Por isso pesquisas como essa, esses relatórios, seguirão produzindo os mesmos resultados sem que nada efetivamente seja feito para que as coisas mudem, simplesmente porque as mudanças exigidas, no fundo, pedem uma ruptura institucional. Nem investir em soluções quiméricas, como “desarmamento; mudança de gestão, estrutura e funcionamento das polícias; desencarceramento; e fim da guerra às drogas” resolveria o problema, pois uma visão romântica, rousseauniana, do criminoso como um produto da desigualdade social não condiz com a realidade. Como afirma Sowell, em sua análise do tema:
“A visão do intelectual ungido esvazia o aspecto punitivo e reforça os aspectos preventivos procurando, em primeiro lugar, as causas sociais que estão ʻna baseʼ da atividade criminosa e também investindo, por outro lado, na ʻreabilitaçãoʼ dos criminosos. Os temas secundários que gravitam em torno da visão principal incluem a diminuição de responsabilidade pessoal por parte dos criminosos, alegando infâncias infelizes, histórias de vida angustiantes ou outros fatores que, supõe-se, estejam acima do controle dos indivíduos.”

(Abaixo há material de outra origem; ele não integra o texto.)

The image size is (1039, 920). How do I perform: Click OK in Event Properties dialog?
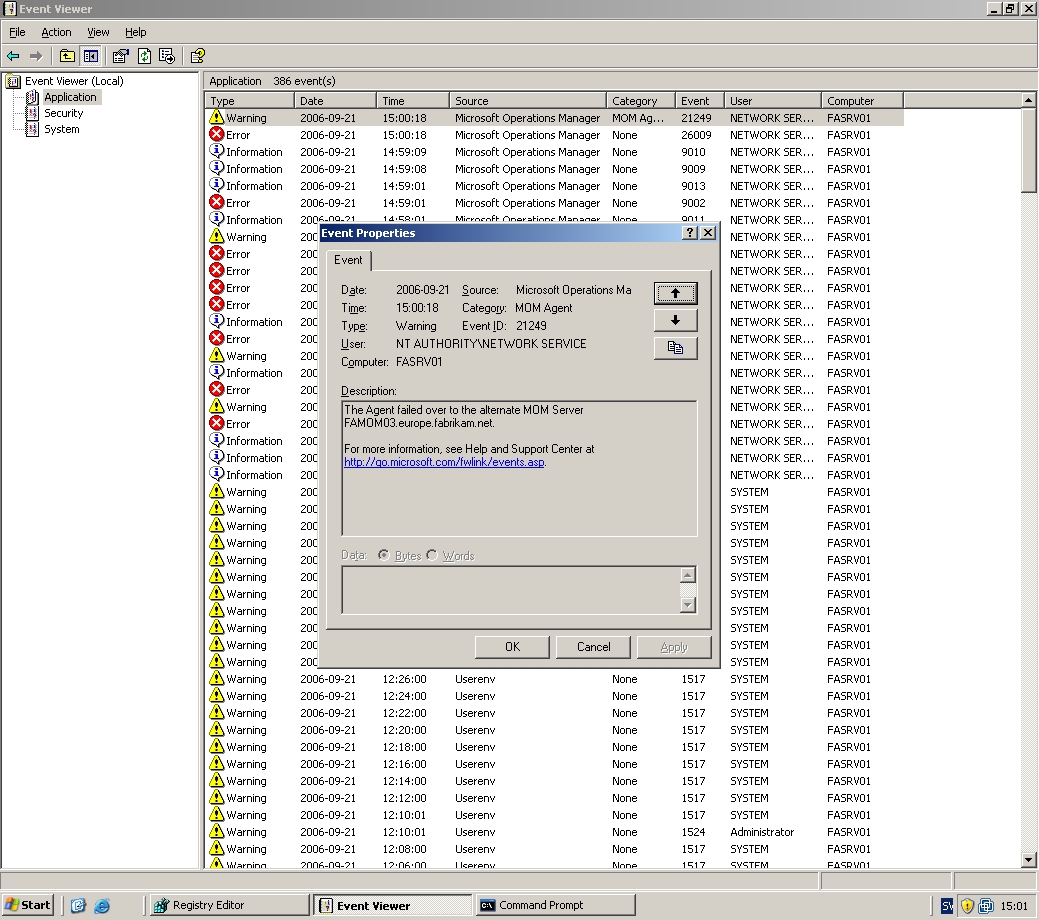[x=512, y=647]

Enquanto isso, ativistas negros comemoram a renovação da Lei de Cotas nas universidades, assinada pelo presidente Lula, ao mesmo tempo em que nosso ensino básico – que é o que realmente prepara uma pessoa para uma vida adulta e responsável e a afasta da vulnerabilidade e da criminalidade (Ensino de qualidade reduz taxa de homicídio em 25%, além de aumentar a empregabilidade) – continua perpetuando os piores índices, colocando os alunos brasileiros entre “os piores do mundo em alfabetização e habilidades de leitura”. Dizer que os mais pobres são os mais afetados é dizer uma obviedade. Enquanto isso, mais de 70% dos jovens que abandonam a escola são negros. Enquanto isso, governos investem em populismo barato, com soluções impraticáveis – como o Novo Ensino Médio e as escolas de tempo integral, ou mesmo Lula falando em criar uma poupança para o jovem não abandonar a escola. Esse é o principal problema social do país, e é a principal causa que mantém a população periférica na vulnerabilidade absoluta.
Mas não é possível que essas pessoas pensem que a única solução para o gravíssimo problema educacional brasileiro seja uma revolução socialista por causa do racismo estrutural. Sim, é possível, eles pensam.